株式会社BlanketKAIGO HR FARM外国人採用を「組織改革のチャンス」に。外国人人材が定着・活躍する組織のつくり方【“読む”介護の組織をよくするラジオ】

外国人採用を「組織改革のチャンス」に。外国人人材が定着・活躍する組織のつくり方【“読む”介護の組織をよくするラジオ】

公開日:2025/12/02 更新日:2025/12/02

株式会社Blanketがお届けするポッドキャスト「介護の組織をよくするラジオ」の要点やポイントをまとめた“読むラジオ”です。各エピソードで取り上げたテーマをもとに、介護・福祉の現場で今まさに起きている変化や、組織づくりのヒントを紹介しています。


慢性的な人手不足が続く介護・福祉業界で、新たな担い手として注目されている外国人人材。

しかし、“人手不足の穴埋め”としての外国人採用だけでは、定着や活躍にはつながりません。成功の鍵は、「受け入れる側の組織づくり」にあります

今回は、外国人材の受け入れをきっかけに「組織づくり」「マネジメント」をどうアップデートできるかを、採用現場を日々支援しているBlanketの採用・人事コンサルタントの野沢と、採用コンサルタントの大坪が考えます。

今回のテーマは、外国人採用です。皆さん結構気になってらっしゃる方も多いのではないでしょうか。

テーマ自体はずっと言われ続けてきましたが、介護・福祉業界の人材確保の難易度が高まるなかで、いよいよ切羽詰まってきたと感じていますね。

介護・福祉業界に外国人人材はどのくらいいる?

外国籍の方が日本で介護の仕事をしたいとなった時、「誰でもOK」ということではなく、一定の資格や条件を持っている必要があります。

外国人人材の数は年々上昇を続けており、現在約7万3,000人が介護人材として就労できる特定のビザを取得し、日本国内で働いています(永住権・定住者は含まず)。

在留資格「介護」10,468人
技能実習生15,909人
特定技能44,367人
EPA(経済連携協定)3,252人


出典:外国人介護人材の受入れの現状と今後の方向性について|厚生労働省

主な活躍領域は介護業務が中心ですが、障害福祉や訪問介護へも徐々に拡大中。令和5年の介護人材212.6万人に対して、外国人人材の数は介護従事者全体の3.4%ではあるものの、国内の介護人材不足が深刻化するなかで、その重要性はますます高まっています。

:: 記録データ ::
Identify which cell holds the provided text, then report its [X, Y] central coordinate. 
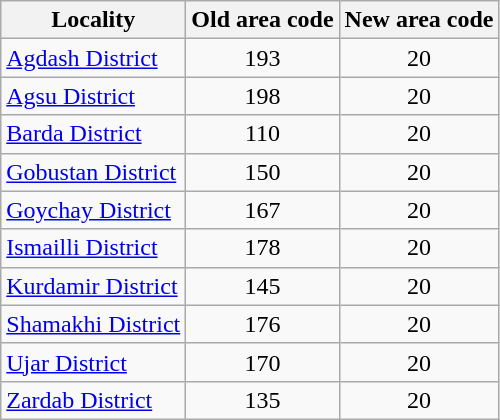
New area code [419, 20]
Old area code [262, 20]
176 [262, 324]
Ismailli District [94, 248]
193 [262, 58]
Kurdamir District [94, 286]
Barda District [94, 134]
Gobustan District [94, 172]
Goychay District [94, 210]
135 [262, 400]
Agdash District [94, 58]
170 [262, 362]
Shamakhi District [94, 324]
167 [262, 210]
198 [262, 96]
Locality [94, 20]
Ujar District [94, 362]
178 [262, 248]
Agsu District [94, 96]
150 [262, 172]
145 [262, 286]
110 [262, 134]
Zardab District [94, 400]
Pinpoint the cell where the given text exists, returning its (x, y) midpoint coordinate. 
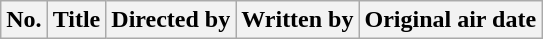
Written by (298, 20)
Title (76, 20)
No. (24, 20)
Original air date (450, 20)
Directed by (171, 20)
Determine the [X, Y] coordinate at the center of the cell enclosing the given text.  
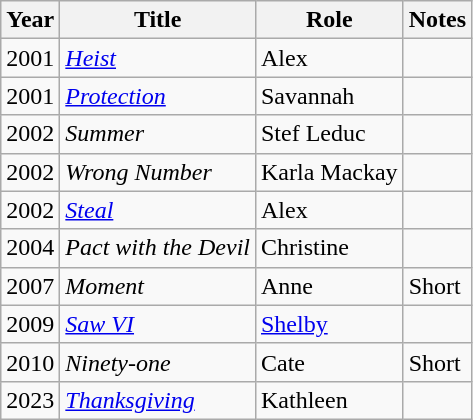
Wrong Number [158, 172]
Year [30, 20]
2004 [30, 248]
Cate [329, 362]
2010 [30, 362]
Title [158, 20]
Stef Leduc [329, 134]
2009 [30, 324]
Kathleen [329, 400]
Shelby [329, 324]
Summer [158, 134]
Saw VI [158, 324]
Moment [158, 286]
Heist [158, 58]
Ninety-one [158, 362]
Anne [329, 286]
Pact with the Devil [158, 248]
Savannah [329, 96]
Thanksgiving [158, 400]
Steal [158, 210]
Christine [329, 248]
Notes [437, 20]
Karla Mackay [329, 172]
2023 [30, 400]
2007 [30, 286]
Role [329, 20]
Protection [158, 96]
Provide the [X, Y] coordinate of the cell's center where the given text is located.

:: 練習問題 ::
a. 上の記録をすべて書き直し、"District"を"Rayon"に置き換えてください。ほかは変えず、画像は省いてください。
b. 外国人介護人材を扱った本文を、最後の文の後から引き継いで書き進めてください。

:: 解答例 ::
a.
Identify which cell holds the provided text, then report its [X, Y] central coordinate. 
New area code [419, 20]
Old area code [262, 20]
176 [262, 324]
Ismailli Rayon [94, 248]
193 [262, 58]
Kurdamir Rayon [94, 286]
Barda Rayon [94, 134]
Gobustan Rayon [94, 172]
Goychay Rayon [94, 210]
135 [262, 400]
Agdash Rayon [94, 58]
170 [262, 362]
Shamakhi Rayon [94, 324]
167 [262, 210]
198 [262, 96]
Locality [94, 20]
Ujar Rayon [94, 362]
178 [262, 248]
Agsu Rayon [94, 96]
150 [262, 172]
145 [262, 286]
110 [262, 134]
Zardab Rayon [94, 400]
Pinpoint the cell where the given text exists, returning its (x, y) midpoint coordinate. 
Written by (298, 20)
Title (76, 20)
No. (24, 20)
Original air date (450, 20)
Directed by (171, 20)
Determine the [X, Y] coordinate at the center of the cell enclosing the given text.  
Wrong Number [158, 172]
Year [30, 20]
2004 [30, 248]
Cate [329, 362]
2010 [30, 362]
Title [158, 20]
Stef Leduc [329, 134]
2009 [30, 324]
Kathleen [329, 400]
Shelby [329, 324]
Summer [158, 134]
Saw VI [158, 324]
Moment [158, 286]
Heist [158, 58]
Ninety-one [158, 362]
Anne [329, 286]
Pact with the Devil [158, 248]
Savannah [329, 96]
Thanksgiving [158, 400]
Steal [158, 210]
Christine [329, 248]
Notes [437, 20]
Karla Mackay [329, 172]
2023 [30, 400]
2007 [30, 286]
Role [329, 20]
Protection [158, 96]
Provide the [X, Y] coordinate of the cell's center where the given text is located.

b.
介護・福祉業界の外国人人材・受け入れの“いま” 

今後、ますます外国人人材を受け入れ、活躍の場が広がっていくということでしょうか。

もちろん、方向性としてはそうなると思いますが、そう一筋縄には行かないのが現状かと思います。

外国人人材の採用は年々広がりを見せていますが、「採用したあと」に課題を抱える事業所も少なくありません。

定着率やコミュニケーションなど、現場で見えてきた課題は“受け入れ方”の見直しを促しています。ここでは、採用・受け入れの最前線で起きている変化と、組織づくりの視点から見た課題を整理します。

広がる外国人採用と口コミのリアル

外国人人材の採用・受け入れを検討される介護・福祉事業所はどんなことに気をつけると良いのでしょう?

言語など業務の障壁をできるだけなくす丁寧な受け入れが重要です。日本人以上に、外国人人材の口コミの影響が強く、良い情報も悪い情報も広がりやすいという特徴があります。

介護・福祉の現場で働く外国人スタッフには、母国や同じ国出身者とのネットワークが強く、情報収集力が高いという特徴があります。そのため、職場の評判はすぐに共有されるのが実情です。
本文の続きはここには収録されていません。